Diese ganzen Faktoren, Eichtabellen usw. tun ihren Job ziemlich gut und man kann die Ergebnisse in Sievert bzw. mSv für viele viele Anwendungen benutzen. Äquivalenzdosen, Organdosen, effektive Ganzkörperdosen, Ortsdosen usw. usw. funktionieren hinreichend gut für das, was man braucht. Man kann gut damit arbeiten und erhält sinnvolle Ergebnisse… ABER man muss ich dabei immer im Hinterkopf behalten, dass die Dosis keine wirklich echte physikalische Messgröße ist, wenn man sie mit dem Geigerzähler misst. Die einzige echte physikalische Messgröße bei einem (Strahlungs)Detektor ist c/s, Zählereignisse pro Sekunde.
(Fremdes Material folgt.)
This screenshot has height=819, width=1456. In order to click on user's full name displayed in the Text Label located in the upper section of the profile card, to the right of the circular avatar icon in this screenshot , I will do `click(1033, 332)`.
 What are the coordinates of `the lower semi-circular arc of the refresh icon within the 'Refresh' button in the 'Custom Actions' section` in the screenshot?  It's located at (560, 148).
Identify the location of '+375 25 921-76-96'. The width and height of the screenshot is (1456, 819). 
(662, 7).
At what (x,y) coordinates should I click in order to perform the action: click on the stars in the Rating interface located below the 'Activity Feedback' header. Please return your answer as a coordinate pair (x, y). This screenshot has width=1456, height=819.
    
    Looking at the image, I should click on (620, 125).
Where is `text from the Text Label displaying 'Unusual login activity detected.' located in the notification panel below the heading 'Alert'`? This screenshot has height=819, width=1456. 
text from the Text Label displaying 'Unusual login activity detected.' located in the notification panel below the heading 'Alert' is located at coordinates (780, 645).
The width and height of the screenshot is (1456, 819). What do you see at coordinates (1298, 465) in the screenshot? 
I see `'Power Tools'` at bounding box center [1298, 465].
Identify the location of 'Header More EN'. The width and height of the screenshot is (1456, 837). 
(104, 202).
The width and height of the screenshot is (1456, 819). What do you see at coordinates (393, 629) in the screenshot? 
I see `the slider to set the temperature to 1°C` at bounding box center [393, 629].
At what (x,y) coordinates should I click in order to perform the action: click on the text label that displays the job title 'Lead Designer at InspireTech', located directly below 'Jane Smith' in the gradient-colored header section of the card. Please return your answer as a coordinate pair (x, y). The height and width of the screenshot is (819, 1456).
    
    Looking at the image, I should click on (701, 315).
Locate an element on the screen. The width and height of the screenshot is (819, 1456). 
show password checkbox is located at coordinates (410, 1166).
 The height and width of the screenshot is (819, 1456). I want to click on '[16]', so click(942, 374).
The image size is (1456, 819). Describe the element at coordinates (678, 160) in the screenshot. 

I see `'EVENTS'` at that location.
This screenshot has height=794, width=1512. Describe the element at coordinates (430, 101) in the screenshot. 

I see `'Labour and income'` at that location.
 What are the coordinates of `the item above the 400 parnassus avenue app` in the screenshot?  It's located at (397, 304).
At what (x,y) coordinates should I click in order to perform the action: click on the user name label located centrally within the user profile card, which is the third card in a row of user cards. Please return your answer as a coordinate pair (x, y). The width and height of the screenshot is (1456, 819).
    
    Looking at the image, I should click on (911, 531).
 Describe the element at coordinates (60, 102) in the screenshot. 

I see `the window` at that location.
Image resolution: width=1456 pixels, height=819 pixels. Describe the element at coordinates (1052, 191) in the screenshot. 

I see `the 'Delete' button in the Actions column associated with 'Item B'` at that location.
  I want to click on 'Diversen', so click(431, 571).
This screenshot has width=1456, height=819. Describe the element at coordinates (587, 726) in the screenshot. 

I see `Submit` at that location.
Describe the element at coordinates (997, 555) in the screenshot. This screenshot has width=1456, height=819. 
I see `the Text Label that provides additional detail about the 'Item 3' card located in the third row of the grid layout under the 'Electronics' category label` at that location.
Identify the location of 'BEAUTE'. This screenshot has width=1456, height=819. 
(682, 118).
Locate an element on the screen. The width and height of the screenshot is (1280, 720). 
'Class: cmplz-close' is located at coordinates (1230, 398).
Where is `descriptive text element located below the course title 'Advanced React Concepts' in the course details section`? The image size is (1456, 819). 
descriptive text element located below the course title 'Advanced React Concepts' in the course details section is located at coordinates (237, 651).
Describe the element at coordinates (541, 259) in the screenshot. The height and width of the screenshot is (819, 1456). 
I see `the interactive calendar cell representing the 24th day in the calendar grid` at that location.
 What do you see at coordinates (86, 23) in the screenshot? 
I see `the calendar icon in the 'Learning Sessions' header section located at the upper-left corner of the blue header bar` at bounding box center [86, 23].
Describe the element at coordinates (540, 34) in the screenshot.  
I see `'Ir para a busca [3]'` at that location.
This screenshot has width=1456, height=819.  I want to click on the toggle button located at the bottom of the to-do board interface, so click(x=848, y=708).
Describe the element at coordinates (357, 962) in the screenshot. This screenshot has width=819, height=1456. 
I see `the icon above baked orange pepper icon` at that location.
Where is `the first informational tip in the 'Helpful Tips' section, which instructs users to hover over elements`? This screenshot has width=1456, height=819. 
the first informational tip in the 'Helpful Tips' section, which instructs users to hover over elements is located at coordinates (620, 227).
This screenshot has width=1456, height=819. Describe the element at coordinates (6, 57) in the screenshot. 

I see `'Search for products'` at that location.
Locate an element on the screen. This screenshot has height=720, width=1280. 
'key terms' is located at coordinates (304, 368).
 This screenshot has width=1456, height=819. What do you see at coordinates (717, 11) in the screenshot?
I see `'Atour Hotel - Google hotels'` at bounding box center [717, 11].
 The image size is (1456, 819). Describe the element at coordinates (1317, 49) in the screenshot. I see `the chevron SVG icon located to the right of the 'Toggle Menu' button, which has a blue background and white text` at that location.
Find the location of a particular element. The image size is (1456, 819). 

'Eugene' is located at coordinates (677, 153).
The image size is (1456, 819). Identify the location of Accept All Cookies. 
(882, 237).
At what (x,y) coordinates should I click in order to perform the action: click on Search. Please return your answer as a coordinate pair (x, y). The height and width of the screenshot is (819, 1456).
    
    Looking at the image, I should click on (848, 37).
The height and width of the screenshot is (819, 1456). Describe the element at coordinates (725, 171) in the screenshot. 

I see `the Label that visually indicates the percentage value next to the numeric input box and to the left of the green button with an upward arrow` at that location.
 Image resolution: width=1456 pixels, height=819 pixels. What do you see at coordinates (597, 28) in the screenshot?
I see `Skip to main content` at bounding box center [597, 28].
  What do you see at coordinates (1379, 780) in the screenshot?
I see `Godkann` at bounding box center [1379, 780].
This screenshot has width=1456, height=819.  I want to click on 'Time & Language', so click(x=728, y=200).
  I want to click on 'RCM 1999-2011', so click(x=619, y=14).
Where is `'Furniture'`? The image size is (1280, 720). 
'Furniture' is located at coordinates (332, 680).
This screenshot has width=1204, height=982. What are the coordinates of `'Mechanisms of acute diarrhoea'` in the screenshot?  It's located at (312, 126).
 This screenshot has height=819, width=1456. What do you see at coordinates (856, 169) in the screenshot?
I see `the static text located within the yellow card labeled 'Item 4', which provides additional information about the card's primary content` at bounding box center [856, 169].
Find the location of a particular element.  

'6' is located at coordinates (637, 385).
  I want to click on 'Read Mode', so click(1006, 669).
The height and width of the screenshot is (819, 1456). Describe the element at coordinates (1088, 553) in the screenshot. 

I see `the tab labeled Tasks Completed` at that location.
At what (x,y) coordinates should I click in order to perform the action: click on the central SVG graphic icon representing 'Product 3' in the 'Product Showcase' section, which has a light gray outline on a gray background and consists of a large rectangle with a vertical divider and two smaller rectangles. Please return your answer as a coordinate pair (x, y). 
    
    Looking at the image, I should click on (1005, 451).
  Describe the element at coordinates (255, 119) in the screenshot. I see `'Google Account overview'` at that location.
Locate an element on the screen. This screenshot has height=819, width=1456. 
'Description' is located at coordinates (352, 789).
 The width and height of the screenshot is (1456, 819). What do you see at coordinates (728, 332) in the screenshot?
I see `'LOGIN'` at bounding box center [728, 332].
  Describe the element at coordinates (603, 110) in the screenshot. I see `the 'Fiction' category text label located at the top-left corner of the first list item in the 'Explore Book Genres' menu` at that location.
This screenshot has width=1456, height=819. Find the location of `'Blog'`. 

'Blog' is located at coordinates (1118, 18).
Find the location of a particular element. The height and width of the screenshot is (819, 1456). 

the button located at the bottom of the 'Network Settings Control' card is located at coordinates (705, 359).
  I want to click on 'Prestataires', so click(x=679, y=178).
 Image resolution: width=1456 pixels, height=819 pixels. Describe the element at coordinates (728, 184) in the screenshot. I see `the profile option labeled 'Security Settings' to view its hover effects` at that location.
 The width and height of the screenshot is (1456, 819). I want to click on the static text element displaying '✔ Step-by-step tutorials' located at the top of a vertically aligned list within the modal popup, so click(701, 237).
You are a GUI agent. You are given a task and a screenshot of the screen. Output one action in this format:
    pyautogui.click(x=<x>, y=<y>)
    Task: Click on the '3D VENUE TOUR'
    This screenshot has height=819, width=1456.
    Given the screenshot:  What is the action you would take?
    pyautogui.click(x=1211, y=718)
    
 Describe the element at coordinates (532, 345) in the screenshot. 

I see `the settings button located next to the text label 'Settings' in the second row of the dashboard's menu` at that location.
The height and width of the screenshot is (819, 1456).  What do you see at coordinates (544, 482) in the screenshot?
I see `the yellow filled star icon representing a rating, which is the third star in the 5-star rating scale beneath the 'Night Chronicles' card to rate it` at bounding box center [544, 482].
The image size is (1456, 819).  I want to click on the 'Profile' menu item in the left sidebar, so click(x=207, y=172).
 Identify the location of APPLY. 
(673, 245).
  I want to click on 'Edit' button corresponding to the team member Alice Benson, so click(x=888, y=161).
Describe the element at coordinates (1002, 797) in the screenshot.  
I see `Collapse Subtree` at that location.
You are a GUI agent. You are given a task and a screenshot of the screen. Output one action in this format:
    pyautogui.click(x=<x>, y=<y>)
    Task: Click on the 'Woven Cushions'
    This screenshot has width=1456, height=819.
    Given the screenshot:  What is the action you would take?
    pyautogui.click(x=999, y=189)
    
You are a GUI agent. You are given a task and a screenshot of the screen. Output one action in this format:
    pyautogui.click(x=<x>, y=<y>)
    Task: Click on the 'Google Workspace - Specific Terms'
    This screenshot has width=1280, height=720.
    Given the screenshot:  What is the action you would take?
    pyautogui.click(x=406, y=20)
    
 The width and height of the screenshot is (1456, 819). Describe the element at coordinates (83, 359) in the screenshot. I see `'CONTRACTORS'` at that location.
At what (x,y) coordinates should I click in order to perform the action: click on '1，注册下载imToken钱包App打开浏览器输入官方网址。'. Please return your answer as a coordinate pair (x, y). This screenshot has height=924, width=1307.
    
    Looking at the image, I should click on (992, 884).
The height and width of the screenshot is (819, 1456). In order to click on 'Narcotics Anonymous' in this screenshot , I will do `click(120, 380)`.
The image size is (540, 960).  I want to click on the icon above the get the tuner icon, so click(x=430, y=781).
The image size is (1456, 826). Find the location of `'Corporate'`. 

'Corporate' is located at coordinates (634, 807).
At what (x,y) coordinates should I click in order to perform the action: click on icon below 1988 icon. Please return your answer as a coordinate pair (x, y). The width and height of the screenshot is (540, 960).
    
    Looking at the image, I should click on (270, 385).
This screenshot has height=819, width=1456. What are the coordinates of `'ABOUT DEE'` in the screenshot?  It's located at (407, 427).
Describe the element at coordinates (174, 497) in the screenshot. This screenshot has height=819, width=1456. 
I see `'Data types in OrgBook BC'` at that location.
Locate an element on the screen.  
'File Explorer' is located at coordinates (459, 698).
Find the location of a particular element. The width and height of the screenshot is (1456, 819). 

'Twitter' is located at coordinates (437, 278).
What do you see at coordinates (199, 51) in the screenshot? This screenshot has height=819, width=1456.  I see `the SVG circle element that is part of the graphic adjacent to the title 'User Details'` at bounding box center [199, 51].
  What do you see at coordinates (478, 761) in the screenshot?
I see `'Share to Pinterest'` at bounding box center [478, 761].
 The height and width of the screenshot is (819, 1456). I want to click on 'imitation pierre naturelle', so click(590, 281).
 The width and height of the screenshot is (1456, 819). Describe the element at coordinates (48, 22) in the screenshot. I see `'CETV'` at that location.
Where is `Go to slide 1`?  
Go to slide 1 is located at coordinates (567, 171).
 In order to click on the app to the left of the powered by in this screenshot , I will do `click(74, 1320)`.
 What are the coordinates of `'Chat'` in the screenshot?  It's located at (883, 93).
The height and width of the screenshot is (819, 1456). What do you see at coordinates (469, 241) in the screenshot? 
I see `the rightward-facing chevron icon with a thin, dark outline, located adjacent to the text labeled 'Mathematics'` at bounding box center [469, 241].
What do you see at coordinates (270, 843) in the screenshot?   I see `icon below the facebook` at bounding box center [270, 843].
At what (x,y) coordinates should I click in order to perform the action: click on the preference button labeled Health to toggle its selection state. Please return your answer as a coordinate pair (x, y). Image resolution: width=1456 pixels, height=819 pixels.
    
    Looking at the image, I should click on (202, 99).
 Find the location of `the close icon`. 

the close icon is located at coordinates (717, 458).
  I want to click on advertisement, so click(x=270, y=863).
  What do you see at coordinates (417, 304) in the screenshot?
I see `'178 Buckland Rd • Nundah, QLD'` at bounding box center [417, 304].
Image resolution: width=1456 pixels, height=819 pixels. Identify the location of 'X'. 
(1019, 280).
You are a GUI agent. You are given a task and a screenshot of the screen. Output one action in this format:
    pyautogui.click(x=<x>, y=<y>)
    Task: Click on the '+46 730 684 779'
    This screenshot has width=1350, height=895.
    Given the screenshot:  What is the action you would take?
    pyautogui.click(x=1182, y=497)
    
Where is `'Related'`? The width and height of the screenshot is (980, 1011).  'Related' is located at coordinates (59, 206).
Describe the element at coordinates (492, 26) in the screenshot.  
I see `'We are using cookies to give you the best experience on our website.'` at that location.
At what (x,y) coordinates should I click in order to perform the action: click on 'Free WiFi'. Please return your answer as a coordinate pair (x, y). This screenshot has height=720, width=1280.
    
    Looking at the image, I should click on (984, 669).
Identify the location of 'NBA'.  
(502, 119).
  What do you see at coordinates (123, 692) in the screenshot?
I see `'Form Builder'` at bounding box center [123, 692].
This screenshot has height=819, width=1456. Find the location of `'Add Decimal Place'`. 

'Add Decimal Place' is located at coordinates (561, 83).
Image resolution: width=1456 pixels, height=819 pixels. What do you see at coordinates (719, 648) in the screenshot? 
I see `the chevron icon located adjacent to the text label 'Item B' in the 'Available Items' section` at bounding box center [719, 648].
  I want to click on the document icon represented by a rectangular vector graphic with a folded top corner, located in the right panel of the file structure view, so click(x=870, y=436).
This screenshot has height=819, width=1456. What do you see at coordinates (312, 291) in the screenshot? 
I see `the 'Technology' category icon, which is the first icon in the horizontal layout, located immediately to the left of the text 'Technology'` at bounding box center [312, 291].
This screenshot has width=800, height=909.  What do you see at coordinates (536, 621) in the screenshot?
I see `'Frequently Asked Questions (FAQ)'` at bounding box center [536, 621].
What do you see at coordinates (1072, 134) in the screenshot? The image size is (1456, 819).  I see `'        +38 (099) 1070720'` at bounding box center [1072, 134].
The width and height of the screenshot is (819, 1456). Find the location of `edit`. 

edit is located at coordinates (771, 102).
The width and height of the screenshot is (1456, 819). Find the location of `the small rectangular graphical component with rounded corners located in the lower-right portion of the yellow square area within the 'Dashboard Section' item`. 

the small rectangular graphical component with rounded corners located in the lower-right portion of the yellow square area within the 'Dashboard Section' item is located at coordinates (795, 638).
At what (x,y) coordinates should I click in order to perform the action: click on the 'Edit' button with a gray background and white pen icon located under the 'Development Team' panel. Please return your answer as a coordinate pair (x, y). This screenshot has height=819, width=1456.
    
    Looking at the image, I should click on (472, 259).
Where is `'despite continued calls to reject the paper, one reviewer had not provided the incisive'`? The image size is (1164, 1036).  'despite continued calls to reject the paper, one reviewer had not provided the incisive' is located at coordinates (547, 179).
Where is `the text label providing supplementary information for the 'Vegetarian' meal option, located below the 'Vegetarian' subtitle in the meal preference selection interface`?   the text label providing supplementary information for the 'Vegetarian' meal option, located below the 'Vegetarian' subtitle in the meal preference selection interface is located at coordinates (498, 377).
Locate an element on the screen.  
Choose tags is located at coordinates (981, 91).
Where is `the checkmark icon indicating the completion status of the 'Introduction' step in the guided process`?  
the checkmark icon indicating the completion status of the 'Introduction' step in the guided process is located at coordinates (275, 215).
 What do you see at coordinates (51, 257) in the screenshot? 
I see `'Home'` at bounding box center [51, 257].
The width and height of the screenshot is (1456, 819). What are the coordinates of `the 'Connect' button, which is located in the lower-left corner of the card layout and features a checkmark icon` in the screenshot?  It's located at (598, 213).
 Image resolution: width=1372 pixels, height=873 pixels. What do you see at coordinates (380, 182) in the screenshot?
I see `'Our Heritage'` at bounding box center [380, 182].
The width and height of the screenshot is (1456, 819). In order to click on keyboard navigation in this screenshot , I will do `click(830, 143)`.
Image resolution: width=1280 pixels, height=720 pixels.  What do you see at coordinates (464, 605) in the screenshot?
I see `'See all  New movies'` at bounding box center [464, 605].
Alles, was danach kommt, ist Interpretation und Herumgerechne.
Das gilt – mal wieder – besonders für niedrige Dosen und einen üblichen Fehler, den ich immer wieder sehe, ist das Hochrechnen von dieser fehlerhaften Größe. Wenn jemand im Internet sagt “Ich messe 0,012 µSv/s, dass sind dann 0,012 µSv/s * 60 s / min * 60 min / d * 365 d / a = 15 mSv pro Jahr und damit Fünfzehn mal höher als der gesetzlich erlaubte Wert”, dann ist das theoretisch zwar richtig – aber nur dann, wenn die 0,012µSv eine echte physikalische Messgröße mit einer klar definierten Messungenauigkeit wären. Da sie das in der Regel aber eben nicht ist, darf man nicht wirklich mit der Dosis so wild herumrechnen und daraus dann irgendwelche Schlüsse ziehen. Das ist einfach und simpel nicht naturwissenschaftlich und messtechnisch gesehen falsch.
Langer Rede kurzer Sinn, ja ihr sollt gerne mSv im Alltag benutzen. Aber seid verdammt vorsichtig damit, wenn ihr daraus irgendwelche Schlüsse zieht, die mehr als eine grobe Richtlinie sind. Vor allem bei niedrigen Dosen und unbekannter Strahlung auf komplizierte Materie. Da wird es dann irgendwann nur noch der Blick in die Kristallkugel.